Operation Meridian, also known as the "Palembang Raids" was part of a series of British air attacks directed at Japanese-held oil refineries near Palembang on Sumatra during the Second World War, Meridian had two phases: Meridian I on 24 January 1945 and Meridian II on 29 January. As a result, the critical aviation fuel output of the plants at Palembang was reduced by seventy-five percent.

== Background ==
In August 1944, Operation Boomerang the USAF had used Boeing B-29 Superfortress heavy bombers against the refineries to cut the supply of fuel to the Japanese. The attack had been largely unsuccessful but had shown B-29s could lay naval mines.

At the end of 1944, Rear Admiral Sir Philip Vian had deployed the aircraft carriers Indomitable, Indefatigable and Victorious for an air attack (operation Robson) against a refinery at Belawan Deli, in North Sumatra The carrier squadrons had exchanged their Fairey Barracuda aircraft for US-supplied Grumman Avengers which, due to their radial engines, had better performance in the hot climate.

The two refineries at Palembang were the largest in South East Asia and could supply Japan with three-quarters of its aviation fuel needs.

The attacks would be made by aircraft from the British Task Force 63 of the British Pacific Fleet, en route to Sydney, Australia, where it would then be deployed in the Pacific (Note: And subsequently participated in the support of the Allied invasion of Okinawa (Operation Iceberg)) . Refuelling at sea was needed and this was supplied by Task Force 69 of the British Eastern Fleet - three tankers and their escort.

Task Force 63 left Trincomalee in Ceylon on 13 January 1945, for Sumatra. On 20 January, Task Force 63 rendezvoused with Task Force 69 and refuelled with great difficulty because of gusting winds and a troublesome swell. The oilers complained of much pumping gear being damaged.

== Meridian I ==
The first attack - against the oil refinery at Pladjoe, north of Palembang, Sumatra - was delayed by poor weather from 21 January and the fleet waited off Enggano Island. The attack was finally launched at 6 am on 24 January with a lack of wind making take-off more risky.

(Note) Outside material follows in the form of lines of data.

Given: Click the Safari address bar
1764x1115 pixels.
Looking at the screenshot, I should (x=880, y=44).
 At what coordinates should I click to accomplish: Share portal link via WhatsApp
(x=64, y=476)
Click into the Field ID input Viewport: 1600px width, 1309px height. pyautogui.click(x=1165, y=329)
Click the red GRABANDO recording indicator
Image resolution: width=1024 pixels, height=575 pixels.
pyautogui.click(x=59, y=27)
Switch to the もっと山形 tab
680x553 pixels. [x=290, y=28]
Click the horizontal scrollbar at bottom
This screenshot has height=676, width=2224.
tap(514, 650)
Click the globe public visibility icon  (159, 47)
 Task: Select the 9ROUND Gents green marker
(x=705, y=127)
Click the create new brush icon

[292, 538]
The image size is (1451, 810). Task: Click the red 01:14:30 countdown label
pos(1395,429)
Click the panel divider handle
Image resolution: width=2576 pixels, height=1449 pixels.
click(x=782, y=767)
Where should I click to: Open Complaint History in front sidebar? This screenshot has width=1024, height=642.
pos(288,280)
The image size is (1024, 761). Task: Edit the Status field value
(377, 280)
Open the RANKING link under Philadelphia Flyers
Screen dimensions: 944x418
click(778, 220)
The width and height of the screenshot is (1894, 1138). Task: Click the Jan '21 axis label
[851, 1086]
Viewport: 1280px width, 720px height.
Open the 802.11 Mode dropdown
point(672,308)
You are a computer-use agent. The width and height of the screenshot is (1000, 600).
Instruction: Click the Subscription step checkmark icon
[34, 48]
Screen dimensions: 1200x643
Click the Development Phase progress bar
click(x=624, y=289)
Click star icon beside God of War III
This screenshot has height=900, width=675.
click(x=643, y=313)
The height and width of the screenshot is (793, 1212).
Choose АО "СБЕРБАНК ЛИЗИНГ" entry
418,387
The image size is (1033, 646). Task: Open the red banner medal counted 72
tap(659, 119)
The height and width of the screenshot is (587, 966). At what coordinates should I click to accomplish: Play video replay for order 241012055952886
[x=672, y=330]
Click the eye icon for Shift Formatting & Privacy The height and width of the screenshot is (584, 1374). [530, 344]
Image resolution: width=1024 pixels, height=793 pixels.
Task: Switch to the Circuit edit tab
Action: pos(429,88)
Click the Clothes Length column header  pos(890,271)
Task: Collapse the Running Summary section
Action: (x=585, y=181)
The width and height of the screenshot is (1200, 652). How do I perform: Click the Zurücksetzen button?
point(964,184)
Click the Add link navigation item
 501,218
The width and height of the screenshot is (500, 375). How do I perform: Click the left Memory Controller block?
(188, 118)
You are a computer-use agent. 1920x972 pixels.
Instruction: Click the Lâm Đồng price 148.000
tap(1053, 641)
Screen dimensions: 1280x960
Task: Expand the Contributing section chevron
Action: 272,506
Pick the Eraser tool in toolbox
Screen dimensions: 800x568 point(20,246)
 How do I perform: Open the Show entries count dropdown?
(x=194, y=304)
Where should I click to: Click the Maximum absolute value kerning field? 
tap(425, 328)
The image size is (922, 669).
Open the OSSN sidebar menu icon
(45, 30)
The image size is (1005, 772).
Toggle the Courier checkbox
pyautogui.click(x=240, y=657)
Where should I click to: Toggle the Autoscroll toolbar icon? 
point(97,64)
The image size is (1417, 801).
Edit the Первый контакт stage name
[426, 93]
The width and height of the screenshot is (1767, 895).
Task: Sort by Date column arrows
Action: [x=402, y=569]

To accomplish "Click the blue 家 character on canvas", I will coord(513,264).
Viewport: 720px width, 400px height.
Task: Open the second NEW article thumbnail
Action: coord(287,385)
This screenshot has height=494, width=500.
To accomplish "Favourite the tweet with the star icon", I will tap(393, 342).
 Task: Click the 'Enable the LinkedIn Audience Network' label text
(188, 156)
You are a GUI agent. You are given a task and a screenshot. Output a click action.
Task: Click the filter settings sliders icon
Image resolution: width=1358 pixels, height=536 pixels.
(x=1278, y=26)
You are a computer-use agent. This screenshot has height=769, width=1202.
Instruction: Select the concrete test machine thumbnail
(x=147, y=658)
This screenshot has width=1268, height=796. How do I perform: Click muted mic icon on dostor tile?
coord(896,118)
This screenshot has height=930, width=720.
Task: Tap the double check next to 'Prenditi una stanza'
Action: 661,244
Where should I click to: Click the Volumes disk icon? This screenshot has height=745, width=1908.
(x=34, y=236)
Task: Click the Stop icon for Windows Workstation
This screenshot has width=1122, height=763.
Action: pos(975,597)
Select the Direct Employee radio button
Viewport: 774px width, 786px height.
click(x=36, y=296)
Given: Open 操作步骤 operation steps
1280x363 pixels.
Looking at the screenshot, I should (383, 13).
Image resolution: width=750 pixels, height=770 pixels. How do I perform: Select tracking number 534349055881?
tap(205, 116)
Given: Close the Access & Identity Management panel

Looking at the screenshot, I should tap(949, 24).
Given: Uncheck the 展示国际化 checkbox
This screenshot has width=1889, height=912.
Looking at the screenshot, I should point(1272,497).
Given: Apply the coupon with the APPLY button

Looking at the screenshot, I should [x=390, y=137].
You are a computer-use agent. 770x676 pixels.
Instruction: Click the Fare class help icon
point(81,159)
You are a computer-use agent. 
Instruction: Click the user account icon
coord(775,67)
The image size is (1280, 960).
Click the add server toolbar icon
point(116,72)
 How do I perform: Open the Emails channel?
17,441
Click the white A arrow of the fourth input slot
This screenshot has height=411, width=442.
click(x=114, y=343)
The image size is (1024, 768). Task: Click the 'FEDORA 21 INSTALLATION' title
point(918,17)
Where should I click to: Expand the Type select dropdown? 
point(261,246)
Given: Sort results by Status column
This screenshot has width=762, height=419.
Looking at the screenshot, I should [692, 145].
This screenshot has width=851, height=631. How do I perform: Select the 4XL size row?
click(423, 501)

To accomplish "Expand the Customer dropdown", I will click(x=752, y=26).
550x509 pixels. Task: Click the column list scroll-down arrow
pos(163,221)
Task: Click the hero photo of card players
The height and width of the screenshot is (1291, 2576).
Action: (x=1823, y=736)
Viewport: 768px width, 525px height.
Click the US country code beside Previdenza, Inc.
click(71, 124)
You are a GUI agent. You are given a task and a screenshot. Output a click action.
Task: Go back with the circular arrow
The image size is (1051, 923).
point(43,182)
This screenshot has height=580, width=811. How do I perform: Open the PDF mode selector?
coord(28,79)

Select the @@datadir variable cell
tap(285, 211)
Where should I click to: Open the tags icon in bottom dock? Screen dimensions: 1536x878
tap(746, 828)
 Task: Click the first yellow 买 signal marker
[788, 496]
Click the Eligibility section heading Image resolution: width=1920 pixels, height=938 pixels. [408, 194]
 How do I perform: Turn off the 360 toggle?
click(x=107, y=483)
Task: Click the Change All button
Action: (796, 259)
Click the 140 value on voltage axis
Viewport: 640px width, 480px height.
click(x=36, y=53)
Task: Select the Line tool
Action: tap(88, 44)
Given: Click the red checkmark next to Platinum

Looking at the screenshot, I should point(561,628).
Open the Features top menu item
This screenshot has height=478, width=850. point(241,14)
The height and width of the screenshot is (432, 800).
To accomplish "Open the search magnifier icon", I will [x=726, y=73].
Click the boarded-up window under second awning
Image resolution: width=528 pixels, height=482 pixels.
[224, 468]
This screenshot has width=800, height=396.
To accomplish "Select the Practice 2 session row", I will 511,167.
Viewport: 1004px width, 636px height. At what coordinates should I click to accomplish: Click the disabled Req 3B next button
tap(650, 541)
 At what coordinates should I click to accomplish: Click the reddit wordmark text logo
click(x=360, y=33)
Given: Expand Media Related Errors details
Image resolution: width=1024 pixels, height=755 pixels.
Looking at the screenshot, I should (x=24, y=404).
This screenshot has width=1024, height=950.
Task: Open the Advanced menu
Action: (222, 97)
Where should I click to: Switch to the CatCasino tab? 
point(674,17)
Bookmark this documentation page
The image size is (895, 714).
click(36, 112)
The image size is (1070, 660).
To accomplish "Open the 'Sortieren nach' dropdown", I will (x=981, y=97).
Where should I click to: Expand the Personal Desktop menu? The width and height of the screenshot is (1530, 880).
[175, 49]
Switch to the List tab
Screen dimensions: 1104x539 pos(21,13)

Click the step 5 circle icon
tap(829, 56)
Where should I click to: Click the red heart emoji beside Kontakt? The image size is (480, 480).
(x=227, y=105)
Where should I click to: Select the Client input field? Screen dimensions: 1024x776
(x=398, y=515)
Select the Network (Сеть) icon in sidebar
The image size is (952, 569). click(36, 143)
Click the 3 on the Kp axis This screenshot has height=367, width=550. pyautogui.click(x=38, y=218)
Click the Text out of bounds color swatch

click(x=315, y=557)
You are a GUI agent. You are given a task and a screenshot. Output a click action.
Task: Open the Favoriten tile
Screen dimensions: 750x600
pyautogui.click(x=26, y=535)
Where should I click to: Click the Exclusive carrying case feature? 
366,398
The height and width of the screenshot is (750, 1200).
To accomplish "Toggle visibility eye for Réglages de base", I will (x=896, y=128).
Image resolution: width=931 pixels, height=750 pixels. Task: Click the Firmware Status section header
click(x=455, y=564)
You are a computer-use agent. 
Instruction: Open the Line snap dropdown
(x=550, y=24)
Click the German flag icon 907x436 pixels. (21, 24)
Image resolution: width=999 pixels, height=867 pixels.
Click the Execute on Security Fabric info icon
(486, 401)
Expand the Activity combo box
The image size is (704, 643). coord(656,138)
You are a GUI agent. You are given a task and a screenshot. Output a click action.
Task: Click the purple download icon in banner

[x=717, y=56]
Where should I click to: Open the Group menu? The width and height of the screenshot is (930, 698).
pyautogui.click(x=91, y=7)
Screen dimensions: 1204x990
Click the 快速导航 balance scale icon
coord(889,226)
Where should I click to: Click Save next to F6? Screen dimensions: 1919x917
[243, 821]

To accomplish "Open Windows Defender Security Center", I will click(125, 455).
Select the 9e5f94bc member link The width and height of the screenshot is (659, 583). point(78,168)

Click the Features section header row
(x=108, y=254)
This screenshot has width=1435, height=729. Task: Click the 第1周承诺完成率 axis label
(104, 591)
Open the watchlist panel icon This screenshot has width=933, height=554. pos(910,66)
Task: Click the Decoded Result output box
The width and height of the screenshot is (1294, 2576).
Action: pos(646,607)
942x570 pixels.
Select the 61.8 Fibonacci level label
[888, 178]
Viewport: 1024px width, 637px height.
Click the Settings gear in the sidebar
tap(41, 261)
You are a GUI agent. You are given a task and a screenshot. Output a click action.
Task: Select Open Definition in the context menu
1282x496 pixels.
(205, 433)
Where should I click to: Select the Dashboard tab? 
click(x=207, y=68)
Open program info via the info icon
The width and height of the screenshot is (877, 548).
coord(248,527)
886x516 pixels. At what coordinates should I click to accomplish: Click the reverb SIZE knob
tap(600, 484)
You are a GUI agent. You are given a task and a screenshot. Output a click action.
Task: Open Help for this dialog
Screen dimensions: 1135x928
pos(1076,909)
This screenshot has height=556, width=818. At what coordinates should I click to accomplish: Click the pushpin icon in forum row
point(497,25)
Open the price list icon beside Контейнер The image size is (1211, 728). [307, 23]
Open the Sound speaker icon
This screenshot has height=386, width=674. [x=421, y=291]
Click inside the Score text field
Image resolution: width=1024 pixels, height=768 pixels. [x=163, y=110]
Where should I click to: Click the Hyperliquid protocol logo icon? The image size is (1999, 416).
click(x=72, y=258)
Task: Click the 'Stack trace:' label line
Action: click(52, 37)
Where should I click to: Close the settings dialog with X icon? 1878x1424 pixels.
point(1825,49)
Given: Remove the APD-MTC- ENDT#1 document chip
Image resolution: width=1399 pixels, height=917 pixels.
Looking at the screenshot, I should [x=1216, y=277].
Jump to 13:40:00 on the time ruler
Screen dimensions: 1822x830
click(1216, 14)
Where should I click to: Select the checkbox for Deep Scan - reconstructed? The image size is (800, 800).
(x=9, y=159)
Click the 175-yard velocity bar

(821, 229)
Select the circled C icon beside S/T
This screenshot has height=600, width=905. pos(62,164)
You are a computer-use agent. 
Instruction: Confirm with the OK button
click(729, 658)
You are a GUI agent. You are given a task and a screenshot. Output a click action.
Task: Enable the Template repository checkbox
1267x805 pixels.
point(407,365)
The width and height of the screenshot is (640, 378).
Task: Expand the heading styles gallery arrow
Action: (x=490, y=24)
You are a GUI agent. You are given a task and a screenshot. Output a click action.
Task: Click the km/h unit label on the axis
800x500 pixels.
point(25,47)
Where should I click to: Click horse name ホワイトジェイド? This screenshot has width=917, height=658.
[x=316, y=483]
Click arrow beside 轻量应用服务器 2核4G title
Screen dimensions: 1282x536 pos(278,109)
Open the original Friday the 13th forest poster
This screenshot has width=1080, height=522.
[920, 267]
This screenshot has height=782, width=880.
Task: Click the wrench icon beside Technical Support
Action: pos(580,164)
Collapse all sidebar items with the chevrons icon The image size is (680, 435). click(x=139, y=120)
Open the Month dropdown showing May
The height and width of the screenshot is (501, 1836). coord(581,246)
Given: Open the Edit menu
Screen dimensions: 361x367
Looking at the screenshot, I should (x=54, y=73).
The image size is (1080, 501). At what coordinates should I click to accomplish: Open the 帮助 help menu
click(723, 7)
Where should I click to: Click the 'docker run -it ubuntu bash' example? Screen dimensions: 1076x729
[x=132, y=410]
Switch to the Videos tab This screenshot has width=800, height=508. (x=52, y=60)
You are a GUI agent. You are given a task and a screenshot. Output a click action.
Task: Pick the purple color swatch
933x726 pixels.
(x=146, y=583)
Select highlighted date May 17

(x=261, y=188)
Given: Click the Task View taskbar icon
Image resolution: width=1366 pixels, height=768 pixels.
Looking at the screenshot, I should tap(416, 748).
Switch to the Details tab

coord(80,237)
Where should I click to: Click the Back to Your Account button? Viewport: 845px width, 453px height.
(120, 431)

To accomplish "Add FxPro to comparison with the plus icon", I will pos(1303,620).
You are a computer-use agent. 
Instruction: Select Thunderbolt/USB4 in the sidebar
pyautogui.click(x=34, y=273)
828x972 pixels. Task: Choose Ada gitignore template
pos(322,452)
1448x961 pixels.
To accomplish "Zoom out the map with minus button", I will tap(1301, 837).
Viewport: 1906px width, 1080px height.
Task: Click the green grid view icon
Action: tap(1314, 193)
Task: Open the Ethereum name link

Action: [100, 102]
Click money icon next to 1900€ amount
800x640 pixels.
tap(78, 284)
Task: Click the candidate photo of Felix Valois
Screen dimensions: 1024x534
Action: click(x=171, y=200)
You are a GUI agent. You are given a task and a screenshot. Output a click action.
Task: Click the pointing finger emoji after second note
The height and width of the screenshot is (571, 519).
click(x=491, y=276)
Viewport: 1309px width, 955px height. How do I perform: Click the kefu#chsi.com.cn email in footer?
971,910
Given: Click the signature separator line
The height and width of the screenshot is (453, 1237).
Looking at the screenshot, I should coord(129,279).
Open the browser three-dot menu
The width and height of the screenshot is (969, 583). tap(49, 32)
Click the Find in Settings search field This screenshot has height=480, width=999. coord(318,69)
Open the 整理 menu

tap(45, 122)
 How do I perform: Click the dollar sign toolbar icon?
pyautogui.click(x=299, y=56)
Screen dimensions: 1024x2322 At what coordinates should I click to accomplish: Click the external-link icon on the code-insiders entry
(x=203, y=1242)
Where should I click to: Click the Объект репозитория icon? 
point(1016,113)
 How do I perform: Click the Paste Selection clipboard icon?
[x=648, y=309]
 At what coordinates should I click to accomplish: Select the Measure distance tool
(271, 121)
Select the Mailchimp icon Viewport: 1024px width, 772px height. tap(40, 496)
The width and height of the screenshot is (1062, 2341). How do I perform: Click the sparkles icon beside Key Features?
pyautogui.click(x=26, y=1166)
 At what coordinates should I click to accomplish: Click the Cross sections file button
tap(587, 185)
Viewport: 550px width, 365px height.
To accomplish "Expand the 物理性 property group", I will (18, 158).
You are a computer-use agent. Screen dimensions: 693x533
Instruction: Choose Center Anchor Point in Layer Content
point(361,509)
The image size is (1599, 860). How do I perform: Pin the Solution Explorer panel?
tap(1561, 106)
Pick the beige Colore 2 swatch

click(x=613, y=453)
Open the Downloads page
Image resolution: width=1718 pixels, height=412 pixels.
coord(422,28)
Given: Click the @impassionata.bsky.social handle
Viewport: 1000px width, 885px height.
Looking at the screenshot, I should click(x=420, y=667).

Forty-three Grumman Avenger torpedo bombers, twelve Fairey Firefly fighter-bombers with rockets and fifty Grumman Hellcat, Vought Corsair and Supermarine Seafire fighters were launched. Japanese aircraft intercepted the force but the bombers approached with the sun behind them and dived from 9,000 feet to 3,000 feet to release their bombs. Despite the presence of barrage balloons the refinery was successfully attacked. Losses were heavier than on previous raids; 7 aircraft were lost due to enemy action and 25 to crash landings. The Avenger squadrons that participated included 820, 849, 854 and 857 Naval Air Squadrons.

== Meridian II ==
The fleet refuelled and replenished on 26–27 January. In practice, this was unsatisfactory as, with a mixture of poor weather and inexperience, the tankers suffered damage as ships failed to keep station and hoses parted.

On 29 January, the second raid, this time against the oil refinery at Soengei Gerong, Sumatra, was undertaken. Despite poor visibility, the flying-off was delayed by less than half an hour and the air strike was made against the oil refinery. Forty-six Avengers bombed the refinery. At least 11 Japanese planes shot down in dogfights and another 30 destroyed on the ground at nearby airfields, for the loss of 16 British aircraft to the enemy and 25 to "other causes". A small Japanese counterattack was attempted, but was defeated by the fighter cover and anti-aircraft fire. Refinery output was stopped for two months and by the end of March the total output from the attacked refineries was only one third of capacity.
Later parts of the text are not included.